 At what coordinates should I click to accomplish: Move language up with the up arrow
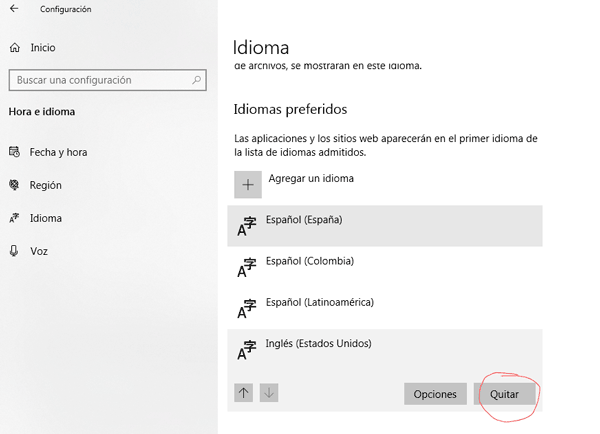[244, 393]
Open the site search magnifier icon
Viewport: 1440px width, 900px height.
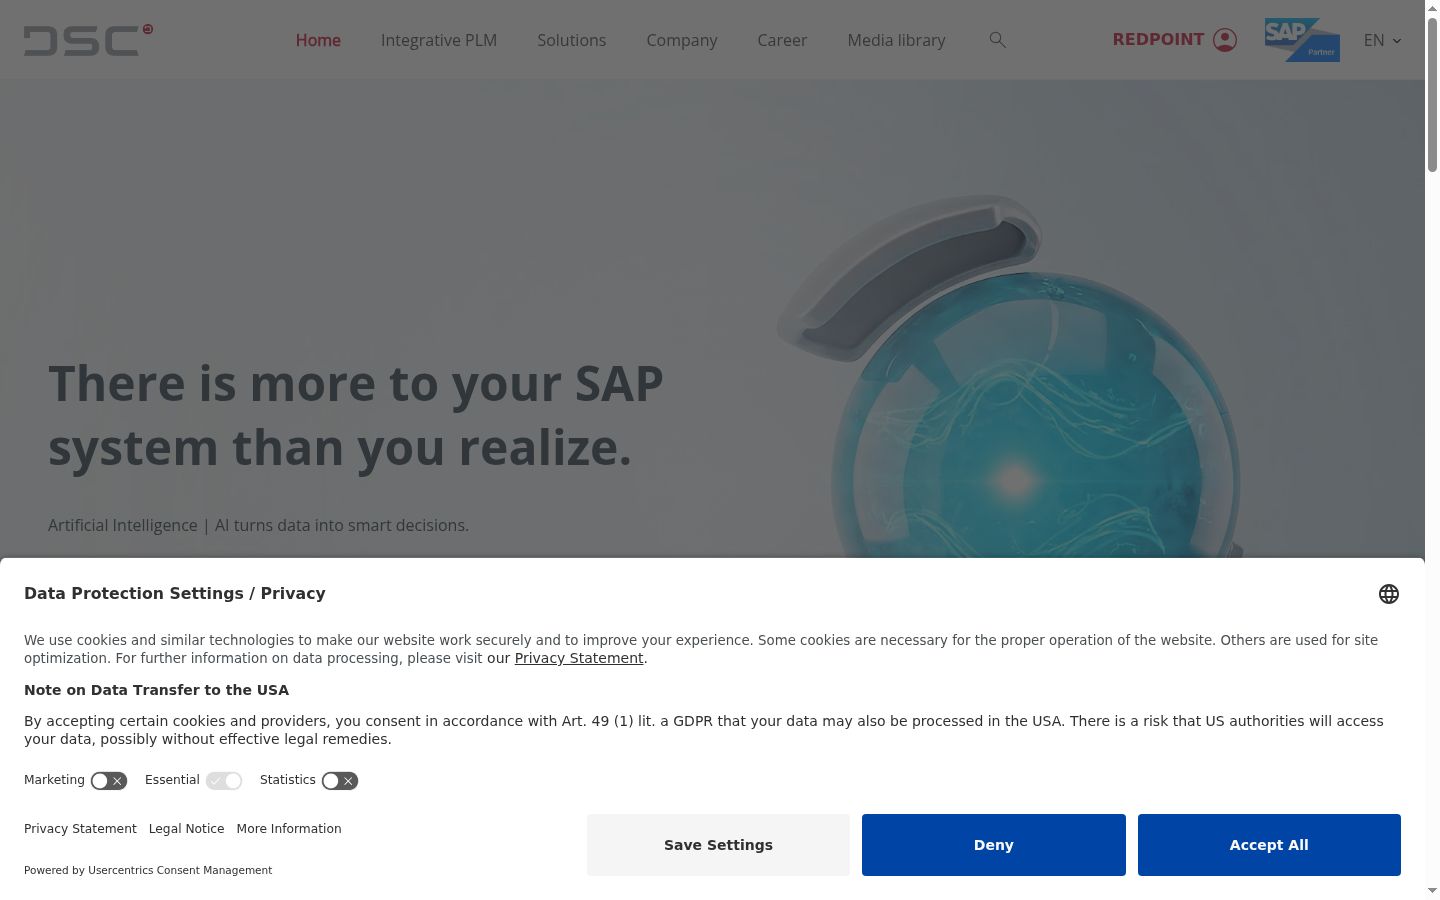[997, 40]
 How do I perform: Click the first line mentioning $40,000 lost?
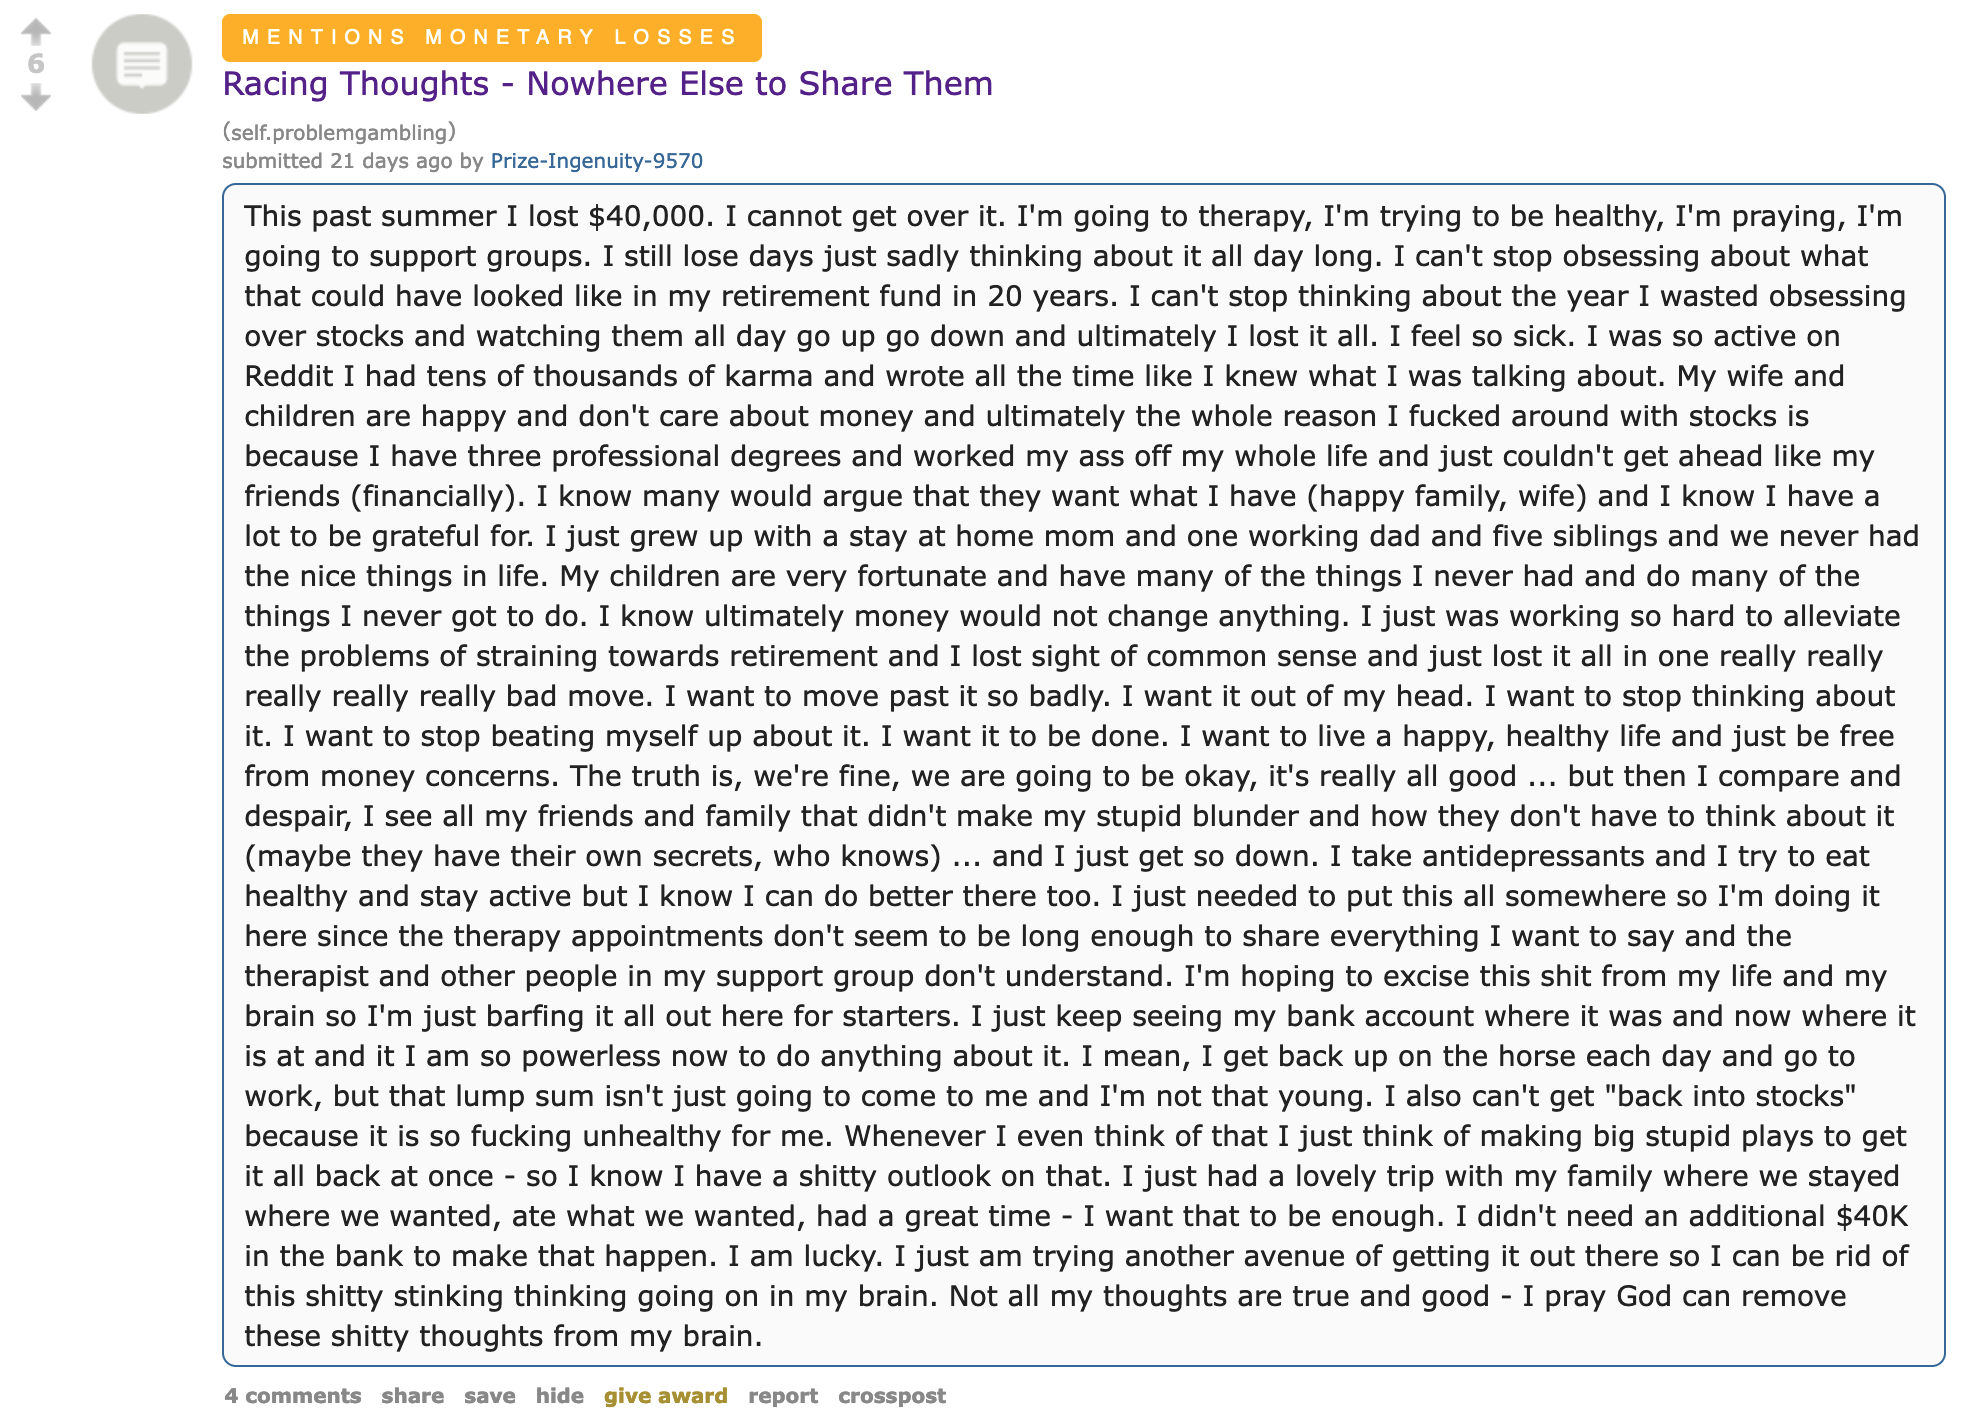[1073, 216]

## What is being asked
Rewrite all of the material above, swapping "magnifier" for "magnifying glass" and keeping everything else the same. Omit the pictures.

## Solved problem
 At what coordinates should I click to accomplish: Move language up with the up arrow
[244, 393]
Open the site search magnifying glass icon
Viewport: 1440px width, 900px height.
[997, 40]
 How do I perform: Click the first line mentioning $40,000 lost?
[1073, 216]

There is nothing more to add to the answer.